New York City was liberated from the British on November 25, 1783, though
both the city and its fire department remained in ruins because of the last
big fire. The city government proceeded to rebuild the department and replace
damaged equipment. By February 1786, the fire department had grown to include
of 300 men, 15 engine companies and 2 ladder companies, all of whom were
supervised by 5 engineers. Most of the firemen were new, as those who had
served under the British were punished for their disloyalty with dismissal
from their positions.
It was around this time that the fire department began a policy of allowing members to elect a foremen in each company rather than having one appointed by the Common Council, helping to give the department an identity separate from the rest of city government—a tradition of independence which would persist for decades to come. At first it was the foremen and engineers alone who formed the governing body of the department. In 1792, firemen, dissatisfied with this arrangement, began to demand their own voice in the department’s running. After a bitter and protracted fight, they got their way; it was decided that each company with eighteen or more volunteers was entitled to two representatives, and each company with fewer than eighteen members to one. Thereafter, the management of the department became a battle between the city council-appointed engineers and the democratically-chosen foremen and firefighters. Further asserting control over the structure of the department, firemen then organized a welfare insurance program for the families of those among their ranks who had been injured or killed. This widows and orphans fund was managed directly by the firemen.

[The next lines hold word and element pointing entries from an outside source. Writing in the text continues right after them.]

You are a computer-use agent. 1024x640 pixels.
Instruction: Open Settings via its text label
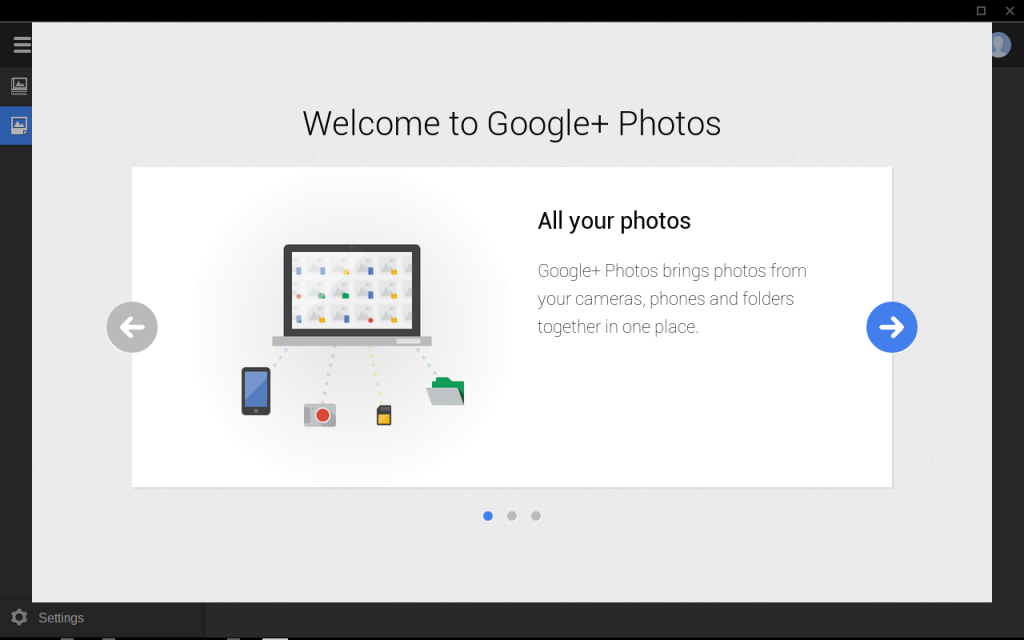[x=61, y=618]

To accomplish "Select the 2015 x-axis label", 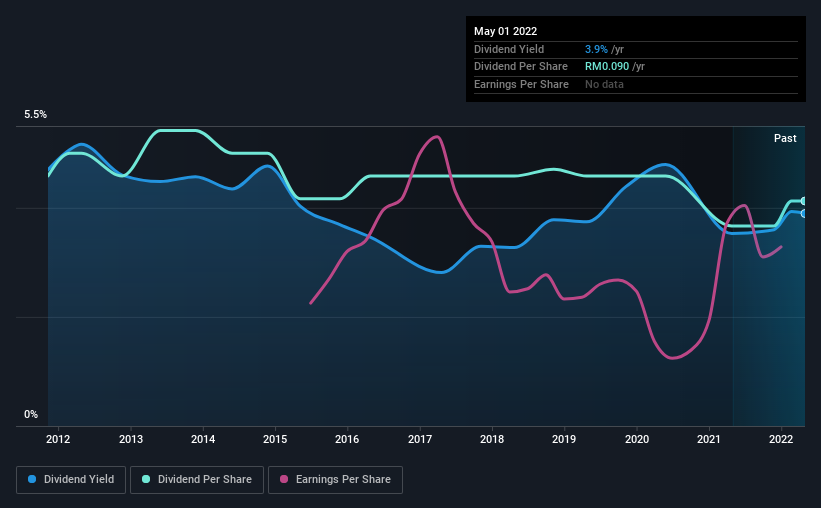I will pos(275,439).
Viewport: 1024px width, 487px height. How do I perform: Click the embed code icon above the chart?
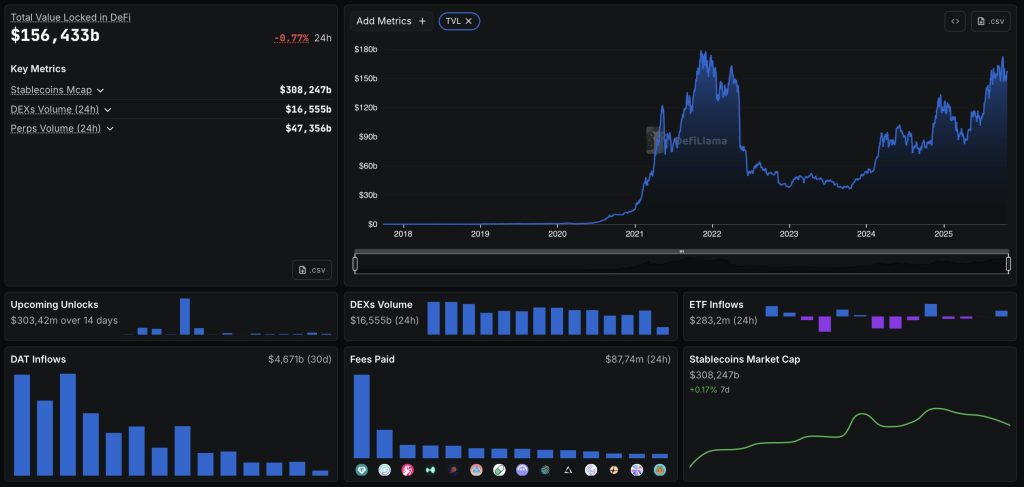pyautogui.click(x=954, y=22)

Technological improvements in fire fighting equipment continued during the first decades of the nineteenth century. Water-tight hose connections were invented, making is possible for the first time to pump water directly from engine to engine and then directly onto the fire. A system of hydrants was built to replace the much more cumbersome bucket brigades. By the early 1820s, the department had grown to 1,200 men, 46 engine companies, 4 ladder companies and 1 hose company. To further professionalize their profession, fire fighters began to don a uniform which included red shirts, black caps, and suspenders. Firemen became so admired that boys and young men flocked to the scenes of fires to volunteer to assist their heroes. The fire department was poised to enter a new phase again as New York City grew immensely in the nineteenth century. As the city grew, the firefighters would be called upon to protect more and more property and people from destruction.